Alongside such works as Saint-Saens' "Danse Macabre", and Berlioz's "Symphonie Fantastique", Modest Mussorgsky's "A Night On Bald Mountain" is one of the best-known works to delve into the world of the macabre. But what is not so well known is the fact that this "musical painting", as the composer called it, was worked at in four different permutations, both during the composer's life, and long after he had died. Three of these are purely orchestral in nature: the arrangement made by Nikolai Rimsky-Korsakov that the vast majority of the music-listening public has most often heard; the arrangement by Leopold Stokowski for the final segment of Disney's 1940 animated classic FANTASIA (which segues into Franz Schubert's beloved "Ave Maria"); and the composer's own extremely primitive original orchestration. It is this latter one that is the centerpiece of this 1994 Deutsche Grammophon recording by Claudio Abbado and the Berlin Philharmonic Orchestra.

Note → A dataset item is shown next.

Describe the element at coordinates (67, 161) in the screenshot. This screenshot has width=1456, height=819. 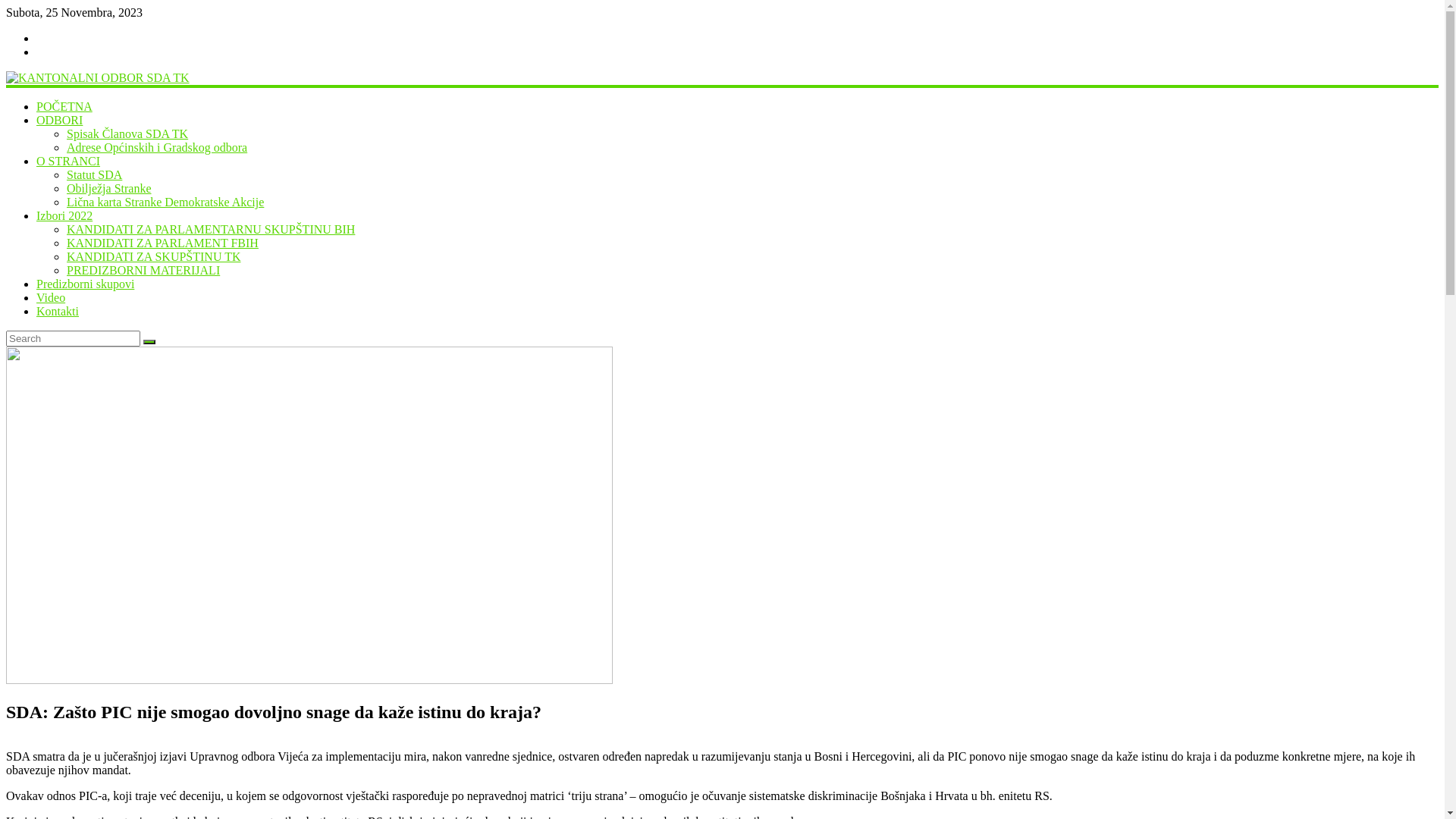
I see `'O STRANCI'` at that location.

Whereas most recordings of "Night" utilize the re-orchestration that Rimsky-Korsakov made, supposedly at the composer's suggestion (with its tranquil conclusion, after all that nightmarism), Abbado, on his second recording of the work, has chosen to stick with the composer's own version; and although exceptionally primitive, it can be argued that this work went a long way to laying the groundwork for Igor Stravinsky in the first fifteen years of the 20th century ("The Firebird", and, especially, "The Rite Of Spring" may owe quite a lot to this work). It is an interesting concept that Abbado and the Berliners float here; and the recording is made even more interesting by the presence of four of the composer's works for chorus and orchestra: "The Destruction Of Sennacherib"; "Salammbo"; "Oedipus In Athens", and "Joshua." These are works that may owe a debt to the short works for chorus and orchestra that Brahms had done (e.g. "Alto Rhapsody", "Nanie", etc.), but which are nowhere near as well known, for the simple reason that they are in Russian. Abbado concludes this recording with the composer's famous piano piece "Pictures At An Exhibition" in the orchestral transcription by Maurice Ravel that, in spite of many other competing versions (including Stokowski's), still remains the one the public wants to hear the most.

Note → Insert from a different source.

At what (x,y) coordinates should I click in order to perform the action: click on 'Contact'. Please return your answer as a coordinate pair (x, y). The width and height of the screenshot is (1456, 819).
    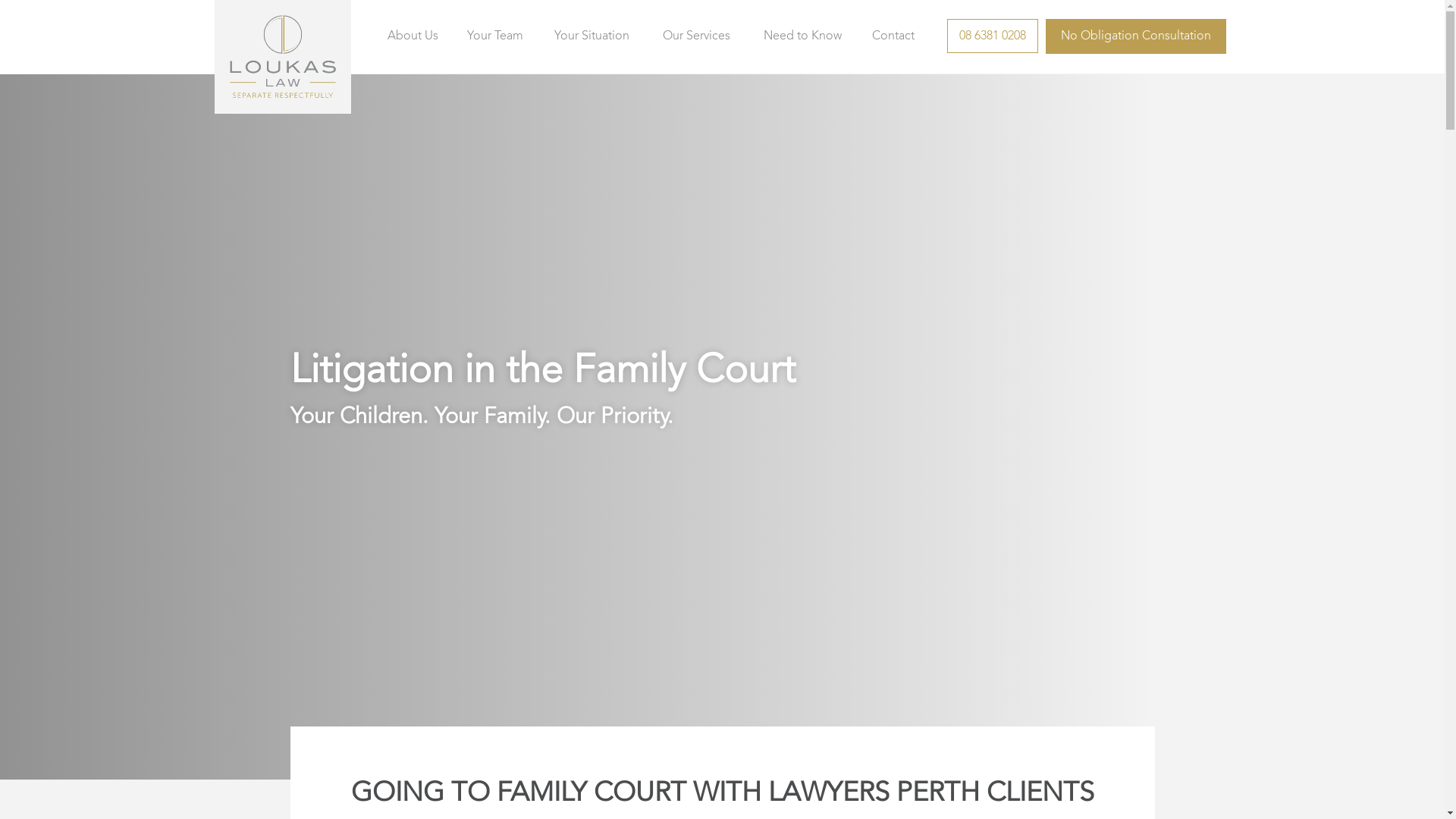
    Looking at the image, I should click on (893, 36).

Because Abbado and the Berliners went and did the choral version of "Night On Bald Mountain" for Sony two years later, and because this particular version of the work had been recorded by Abbado back in the early 1980s for RCA with the London Symphony Orchestra, one can legitimately wonder if Mussorgsky is to Abbado what Mahler was for, say, Leonard Bernstein: a personal obsession. This is probably far-fetched, but it's then better to say that Abbado had a knack for delving into very little known aspects of Mussorgsky's compositional output to find things of value, things that, while they may be upwards of a century and a half old by this time, still feel new. Such is the case on this recording, which is why close attention should be paid to it.